Everson Walls was never supposed to be a part of any Hall-of-Fame discussion.

Not when 54 defensive backs are selected in your draft class, and you’re not one of them. That was in 1981 when 28 teams claimed 332 players over 12 rounds, and Walls wasn’t included. His Grambling Tigers went 10-2 that season, and Walls led college football with 11 interceptions. Yet there was only one player from Grambling drafted that year, and it wasn’t Walls.

But it’s inexcusable that 34 years later Walls has never been a part of any Hall-of-Fame discussion.

Walls rose from his humble beginnings to play 13 seasons in the NFL and intercept 57 passes. Only 12 players in league history intercepted more passes, including only five pure cornerbacks. He started games at corner in all 13 of his seasons and three times led the NFL in interceptions.

Yet Walls has never been a semifinalist for the Hall of Fame, much less one of the 15 finalists. And if you’ve never been a finalist, you’ve never officially been a candidate because that’s the only time the 46-member selection committee meets to discuss the game’s best players.

Walls is from Dallas, so after college he signed as an undrafted college free agent with his hometown team. But the Cowboys were loaded back then, coming off a decade when they appeared in five Super Bowls. Their 1980 team went 12-4 and reached the NFC title game.

So draft picks expected to have a difficult time earning roster spots with the Tom Landry Cowboys, much less undrafted college free agents. Much less undrafted college free-agent cornerbacks with 4.7 speed.

But Walls did make the team and, by the fifth game, was in the starting lineup. He intercepted 11 passes that season to lead the NFL and earn the first of his four Pro Bowl berths. The Cowboys returned to the NFC championship game that season.

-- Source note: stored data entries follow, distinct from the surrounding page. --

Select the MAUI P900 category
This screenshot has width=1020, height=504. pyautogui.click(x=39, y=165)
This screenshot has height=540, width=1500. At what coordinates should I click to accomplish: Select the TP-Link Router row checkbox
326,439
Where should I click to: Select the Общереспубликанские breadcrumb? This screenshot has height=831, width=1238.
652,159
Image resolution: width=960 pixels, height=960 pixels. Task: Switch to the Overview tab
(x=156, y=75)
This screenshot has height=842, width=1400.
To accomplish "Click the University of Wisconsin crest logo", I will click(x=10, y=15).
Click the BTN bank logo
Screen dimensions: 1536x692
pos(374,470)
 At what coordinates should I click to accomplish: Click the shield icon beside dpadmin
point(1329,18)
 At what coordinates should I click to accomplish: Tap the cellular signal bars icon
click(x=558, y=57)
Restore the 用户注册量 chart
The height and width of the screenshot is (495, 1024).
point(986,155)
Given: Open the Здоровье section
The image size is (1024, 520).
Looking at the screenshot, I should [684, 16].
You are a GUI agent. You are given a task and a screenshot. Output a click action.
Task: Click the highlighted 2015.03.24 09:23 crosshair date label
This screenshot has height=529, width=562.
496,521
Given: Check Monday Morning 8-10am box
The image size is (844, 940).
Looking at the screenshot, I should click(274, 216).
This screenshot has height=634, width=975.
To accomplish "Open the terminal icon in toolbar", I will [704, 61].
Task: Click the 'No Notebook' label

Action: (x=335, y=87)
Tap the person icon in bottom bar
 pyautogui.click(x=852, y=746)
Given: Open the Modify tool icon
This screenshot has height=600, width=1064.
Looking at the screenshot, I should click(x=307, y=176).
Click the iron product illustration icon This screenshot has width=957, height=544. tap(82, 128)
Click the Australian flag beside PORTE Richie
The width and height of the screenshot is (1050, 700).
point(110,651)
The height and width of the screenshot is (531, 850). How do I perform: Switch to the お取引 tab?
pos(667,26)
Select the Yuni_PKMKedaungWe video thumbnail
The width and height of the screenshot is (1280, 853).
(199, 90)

Walls led the NFL in interceptions again in the strike-shortened 1982 season, picking off seven passes in nine games, and the Cowboys advanced to their third consecutive NFC title game. His nine interceptions in 1985 again led the NFL. Walls is the only cornerback in history to lead the NFL in interceptions three times. The only other player at any position to do it was Ed Reed, a safety.

There is buzz about Reed as a potential first-ballot Hall of Famer when he becomes eligible in 2019. Yet there has never been any buzz about Walls.

Walls started at left cornerback for the Cowboys for nine seasons before he was swept out the door in coach Jimmy Johnson’s youth movement after a 1-15 1989 season. He moved on to New York in 1990 where he stepped in as the starting right cornerback for the Giants. He intercepted six passes at age 30 that season and added another in the playoffs as New York went on to win the Super Bowl.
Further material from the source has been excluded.